- Movie poster
- Directed by: Peter Richardson
- Produced by: Peter Richardson
- Starring: Steve Lowther
- Music by: Debra Arlyn
- Distributed by: Bicoastal Films
- Release date: January 20, 2006;
- Running time: 72 minutes
- Country: United States
- Language: English

= Clear Cut: The Story of Philomath, Oregon =

Clear Cut: The Story of Philomath, Oregon is a 2006 American documentary film produced and directed by Peter Richardson. It was filmed in the city of Philomath, Oregon. The film made its premiere at the Sundance Film Festival in January 2006.

==Synopsis==

This documentary depicts a vivid example of America's current culture war. It shows a rural community, Philomath, Oregon, that is making a large transition from once being a dominant force through an "old time" profession, the timber industry, to one that is dominated by professionals and techies, the "Information Age". This is shown by the drastic decline of lumber mills in the area. In 1980, there were twelve mills around Philomath, but twenty-five years later there were only two. The largest employers are no longer the lumber mills but Oregon State University in Corvallis, which is about six miles from Philomath, and a Hewlett-Packard center involved in engineering ink-jet components.

The roots of the community go back to a man named Rex Clemens, who lived from 1901 to 1985. He was a high school dropout who became wealthy through the lumber business. Due to his wealth, Clemens set up a foundation in 1958 that helped support school functions, construction, and progress while also providing a four-year scholarship to anyone who graduated from Philomath High School.

After several decades, other people started immigrating to the area, and a new school superintendent, Terry Kneisler, was hired from Chicago. He moved to modify many traditions, and as a result, aspects of the timber industry were questioned, a Gay-Straight Alliance group for students was formed, and the school's mascot, the "Warriors", was challenged.
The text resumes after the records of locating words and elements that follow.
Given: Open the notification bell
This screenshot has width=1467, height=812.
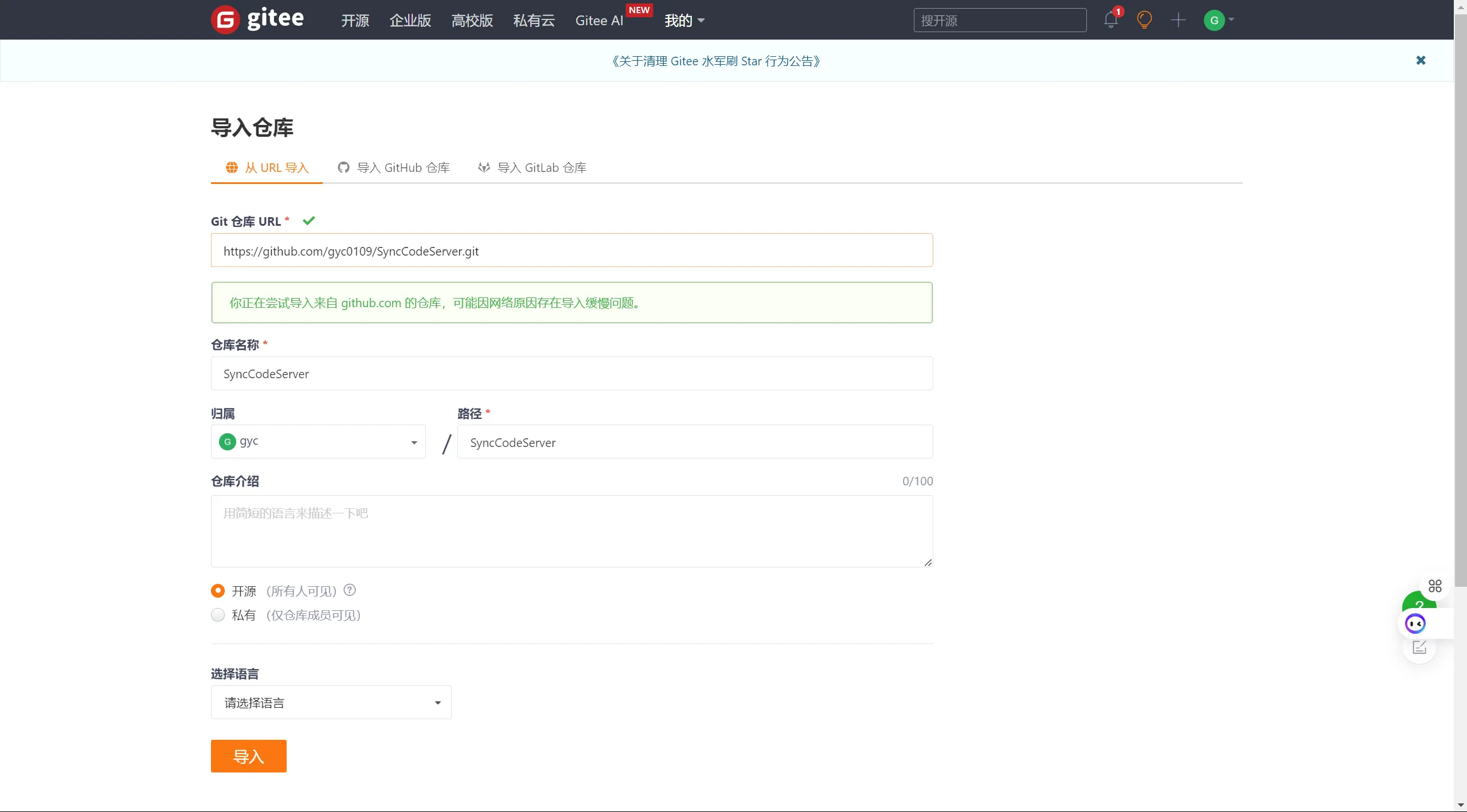Looking at the screenshot, I should click(x=1110, y=20).
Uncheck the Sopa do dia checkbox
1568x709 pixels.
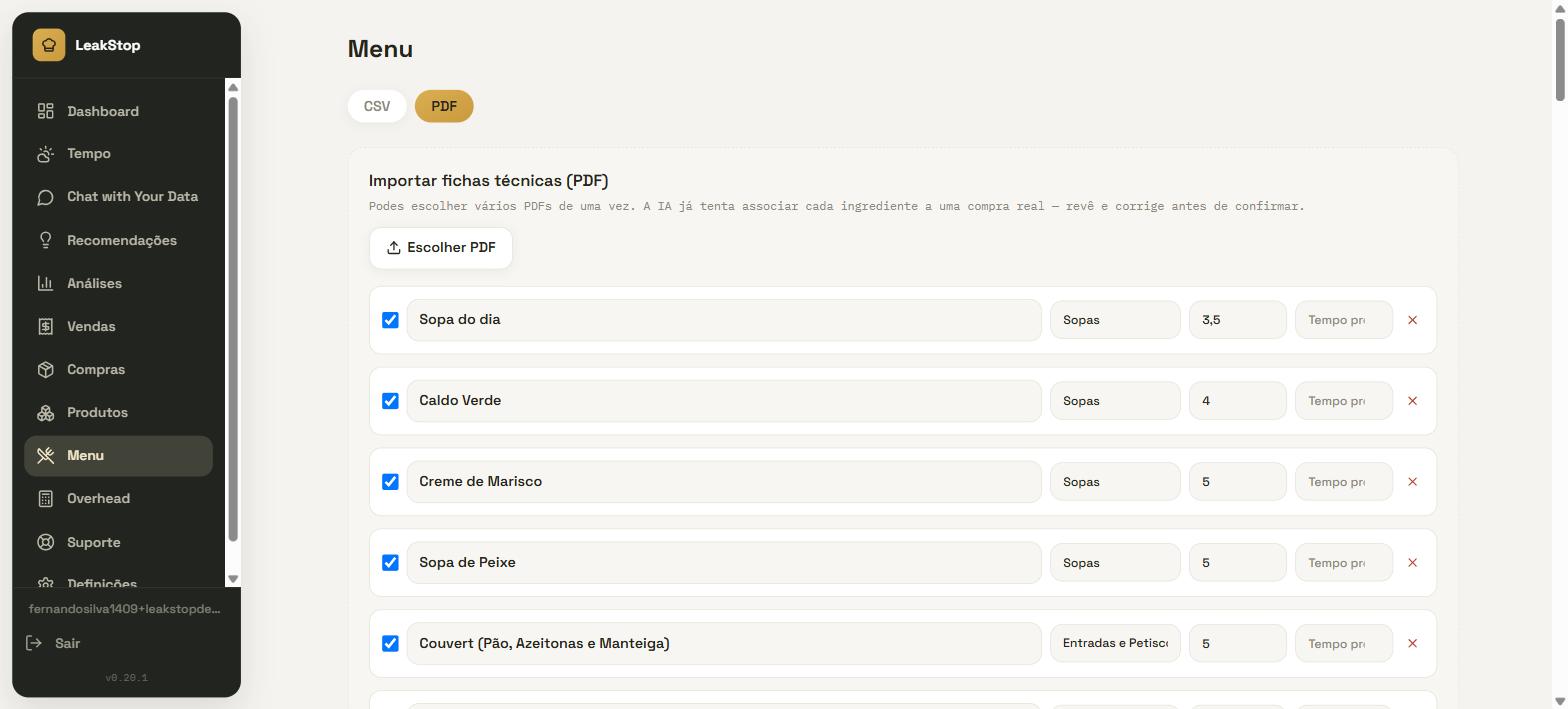(x=390, y=320)
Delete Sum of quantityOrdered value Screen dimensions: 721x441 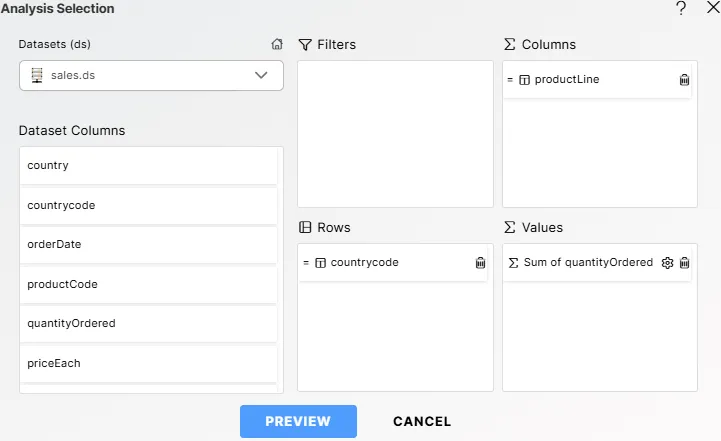pyautogui.click(x=684, y=263)
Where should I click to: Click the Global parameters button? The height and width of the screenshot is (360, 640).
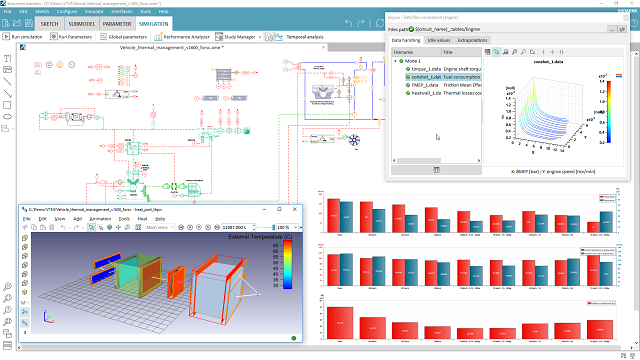[x=123, y=37]
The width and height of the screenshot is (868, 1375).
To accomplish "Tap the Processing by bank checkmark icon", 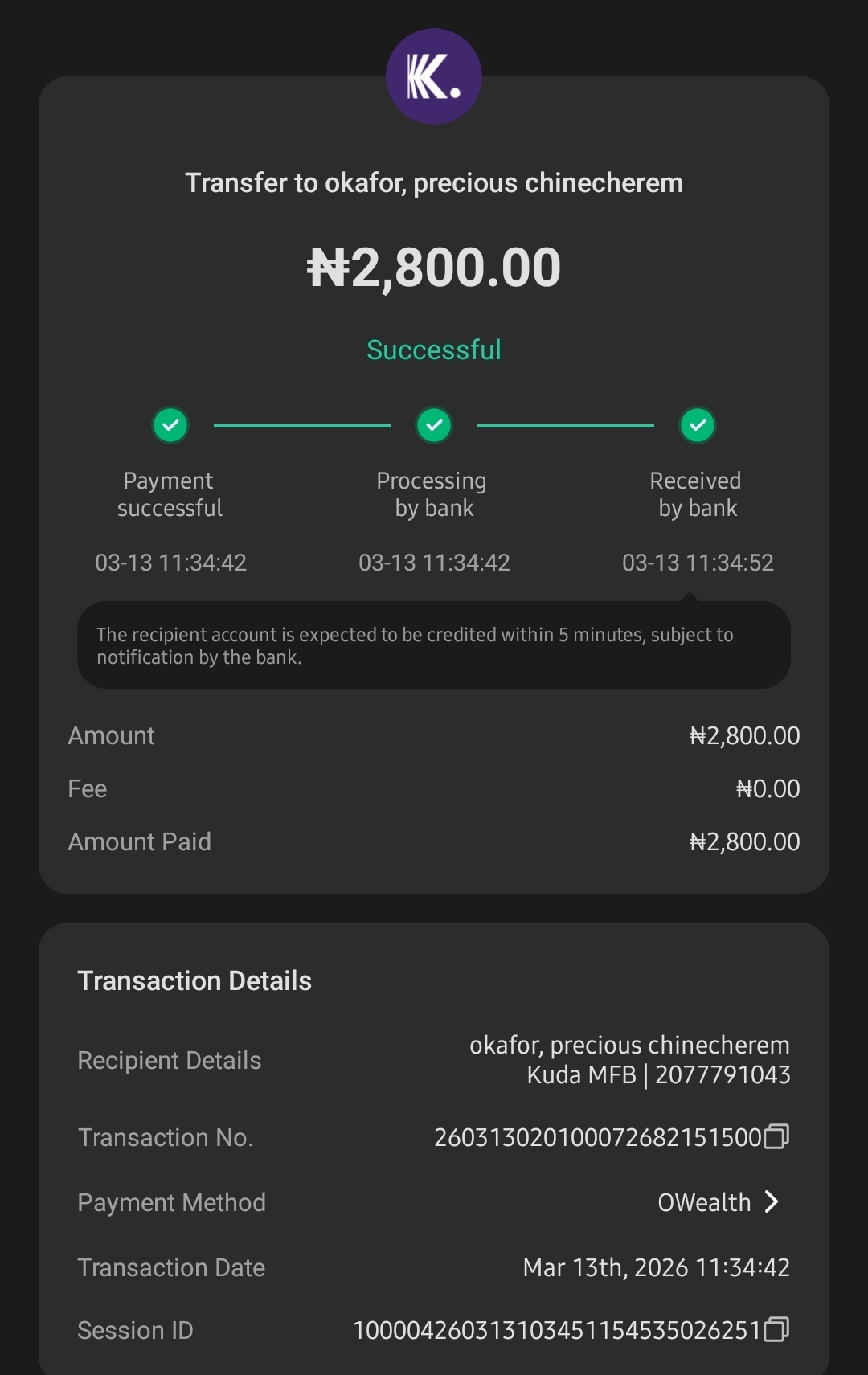I will [x=434, y=425].
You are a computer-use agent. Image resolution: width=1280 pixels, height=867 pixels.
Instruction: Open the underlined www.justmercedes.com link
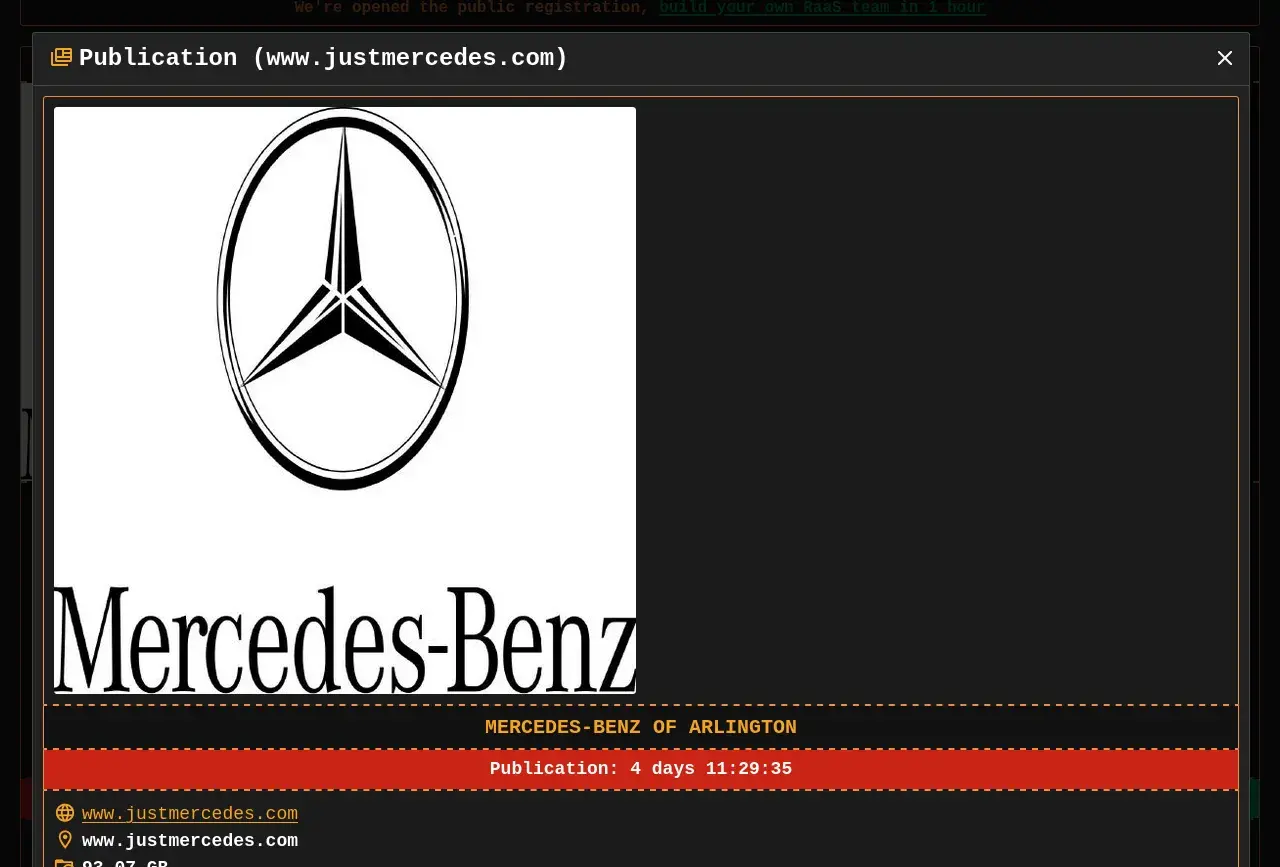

Many people who had lived there for years, some for their entire lives, began to object to these changes. Three of these people happened to be Rex Clemens' nephews, who were now in charge of the foundation their uncle set up. Steve Lowther, one of the nephews, led the traditionalists in their battle against Kneisler. After the two sides had multiple disagreements and conflicts, Lowther told the school board that Kneisler or the foundation must go. Later, Kneisler did leave.

Lowther amended the foundation so that preference would be given to students who come from timber, agricultural, or mining families. Preference will also be given to students who will go on to pursue a career related to one of these fields of work.

==Later developments==
In 2008, the Lowthers once again amended the scholarship plan — the program would limit its grants to students who are at least second-generation residents of Philomath, Alsea, Eddyville, or the Eastern Oregon town of Crane, and the awards can be used at public or private colleges, trade, vocational or medical schools.

==Release==
The film became available for streaming on Hulu and Netflix on March 1, 2012.

==Reception==
On review aggregator website Rotten Tomatoes, the film holds an approval rating of 100% based on 5 reviews, with an average rating of 7.0/10.